PROVIDED PASSAGE Start Marker
Video drivers for PCI-E video cards: ATI CATALYST 6.8; NVIDIA v91.33/91.45.
BFG GeForce 7950 GX2, 2x512MB, 2 GPU, 500/1200 MHz
ASUS GeForce 7900 GTX, 512MB, 1 GPU, 650/1600 MHz
HIS RADEON X1900 XTX, 512MB, 1 GPU, 700/1700 MHz
Reference card ATI RADEON X1900 XTX, 512MB, 1 GPU, 650/1550 MHz
Reference card ATI RADEON X1950 XTX, 512MB, 1 GPU, its frequencies are reduced to 650/1550 MHz

VSync is disabled. The quality in drivers is set to "Quality". We didn't disable optimizations.

Here is the situation with overclocking:

Our sample was overclocked to 704/2200 MHz.

Monitoring results show that RivaTuner (written by A.Nikolaychuk) has been updated :) and now supports this ATI product.

Synthetic tests

D3D RightMark Beta 4 (1050) and its description (used in our tests) are available at http://3d.rightmark.org

We also used more complex tests of pixel shaders 2.0 and 3.0 — D3D RightMark Pixel Shading 2 and D3D RightMark Pixel Shading 3. Some of the tasks that appeared in these tests are already used in real applications, the others shall appear there in the nearest future. These test sets are in a beta testing stage and available for download from here.

We ran our synthetic tests on the following cards:

NVIDIA GeForce 7900 GTX ("G71")
NVIDIA GeForce 7950 GX2 — dual-GPU card ("G71 * 2")
ATI RADEON X1900 XTX ("R580")
ATI RADEON X1950 XTX ("R580+")
ATI RADEON X1950 XTX — operating at the X1900 XTX frequency ("R580+(580)")

Pixel Filling test

This test determines peak texel rate in FFP mode for various numbers of textures applied to a single pixel:

R580+ shows no changes versus R580. Higher results of the R580+ in the test with a single texture can be explained by the effect of the higher bandwidth - when the memory frequency is reduced, we can see parity with the R580.

Having compared ATI and NVIDIA, we can see their parity in single-chip solutions. The only exception here is the optimized case with two textures per pixel, where NVIDIA's solution is noticeably faster than ATI's chips. In other cases, the cards are very close to each other, but the G71 still has a little advantage thanks to more texture units. But it's slightly outperformed in case of a single texture. That's curious, as the situation used to be reverse - the G70 was faster with a single texture, but was outperformed with more textures.

The single-card SLI solution based on two G71 chips offers interesting results. The card fails the tests with one or two textures, being outperformed by the single G71 chip. But in the other cases it shoots forward. The more texture fetches, the more noticeable the difference.

Our fillrate test demonstrates a similar picture, taking into account the number of pixels written into a frame buffer. In case of 0 and 1 texture, the R580+ is definitely at a small advantage due to the increased memory bandwidth. In the test with two textures, NVIDIA's chip is noticeably faster. The contenders are similar in other tests, but the G71 is slightly better. Dual-chip GeForce 7950 GX2 outperforms single-chip modifications only starting from three textures per pixel.
PROVIDED PASSAGE End Marker
INFORMATION Start Marker
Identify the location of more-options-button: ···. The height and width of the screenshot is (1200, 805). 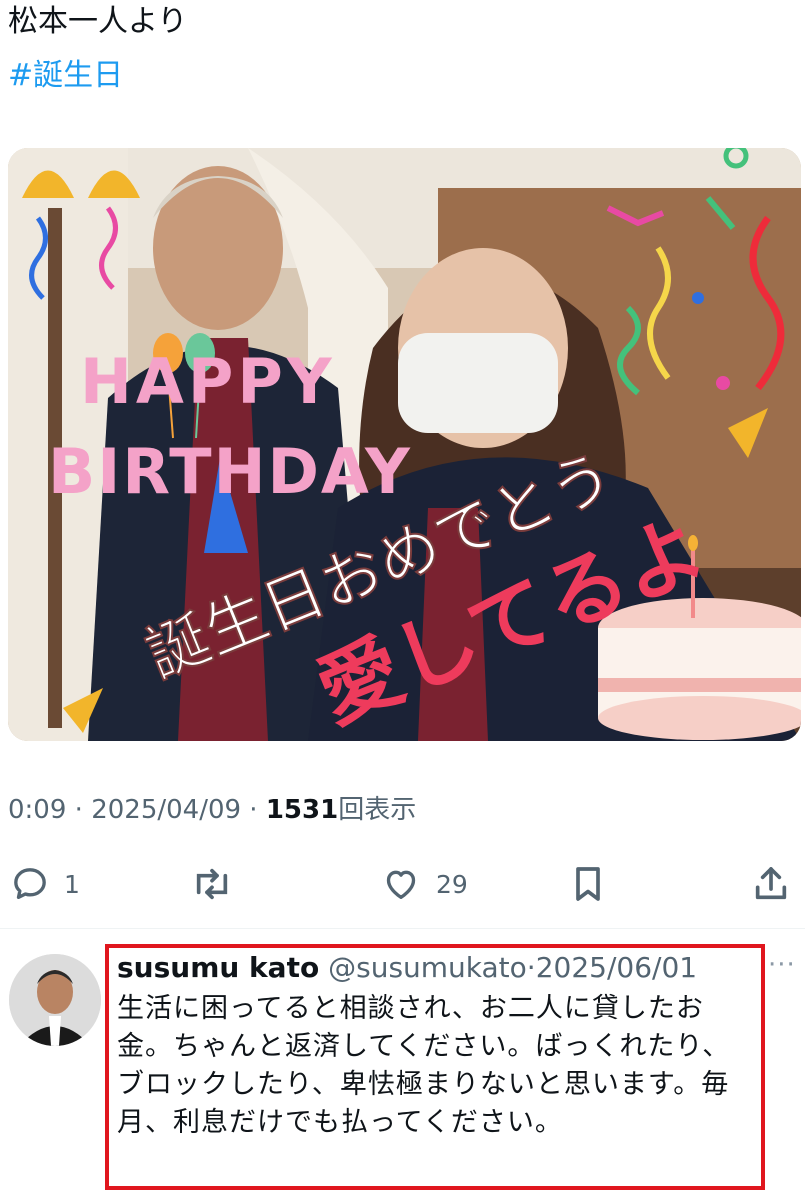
INFORMATION End Marker
INFORMATION Start Marker
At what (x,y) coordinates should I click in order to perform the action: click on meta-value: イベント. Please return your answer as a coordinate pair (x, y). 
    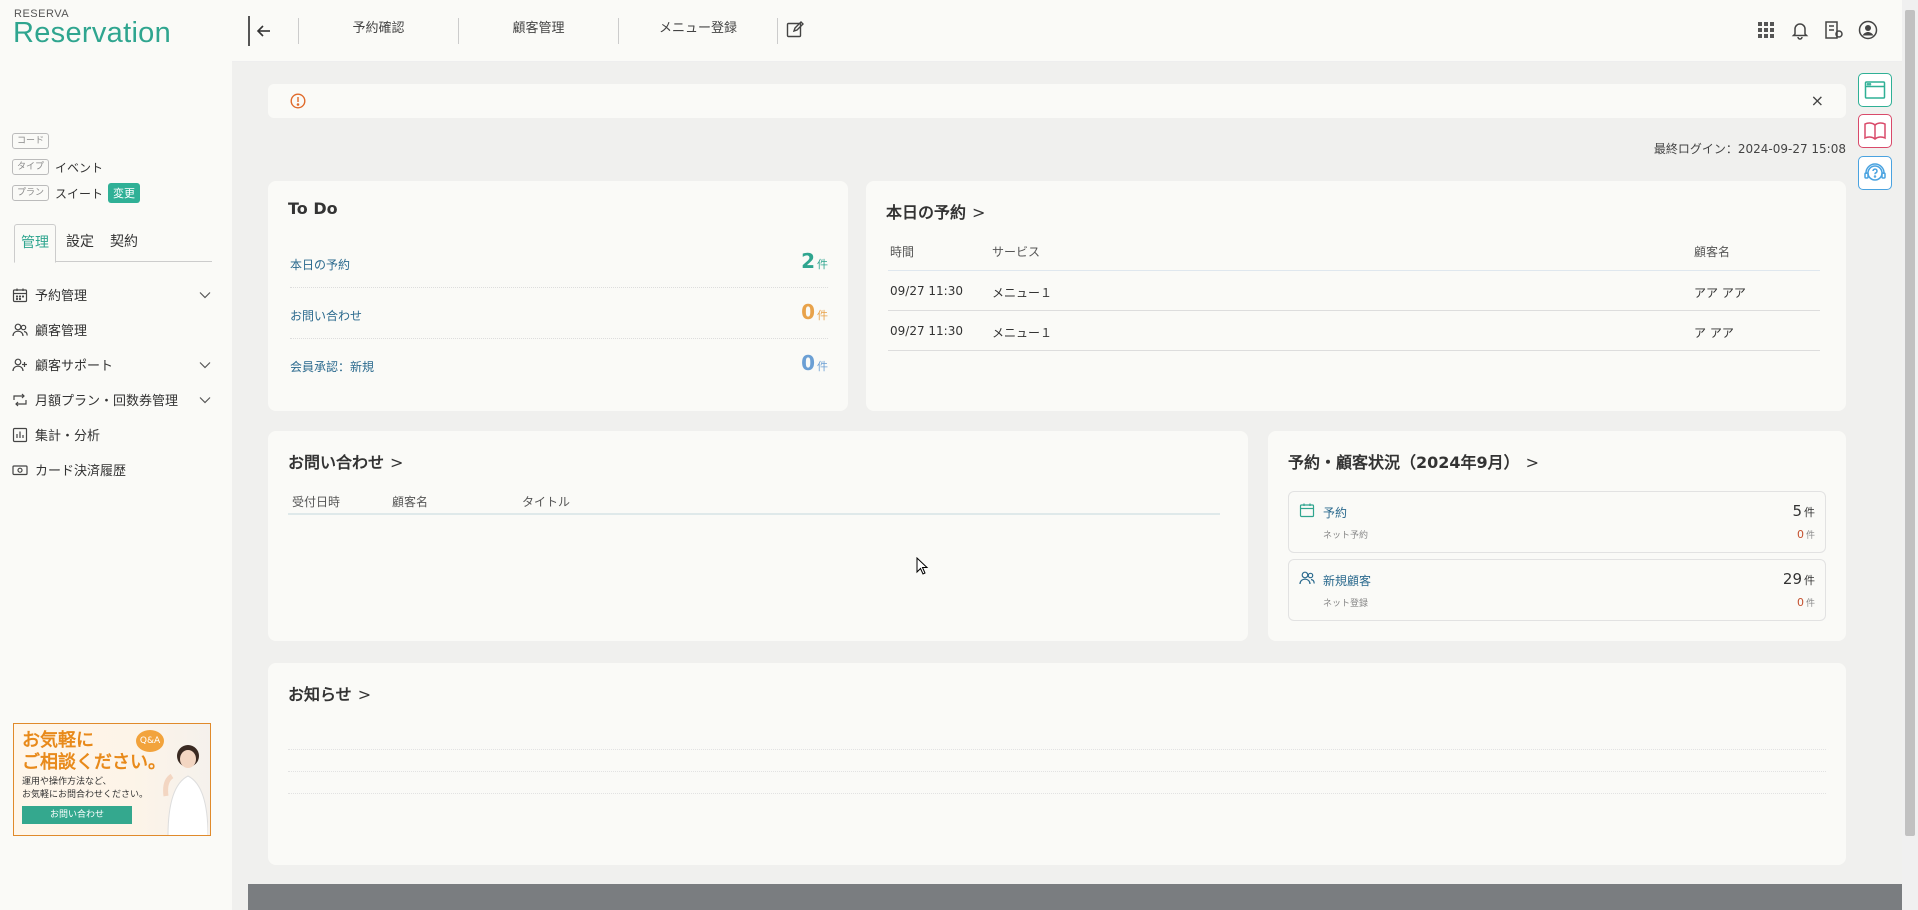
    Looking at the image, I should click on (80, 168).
INFORMATION End Marker
WHAT THIS EXERCISE ASKS:
1/ In the graphics card review, what quality setting was selected in the drivers?
2/ Please rewrite the paragraph of the graphics card review that begins "The single-card SLI solution based on two G71 chips" as a short bulleted list that keeps its main facts.

SOLUTIONS TO EACH TASK:
1/ "Quality"

2/
- The single-card SLI solution with two G71 chips fails the tests with one or two textures and is outperformed by a single G71 chip.
- In the other cases it pulls ahead.
- The more texture fetches there are, the more noticeable the difference.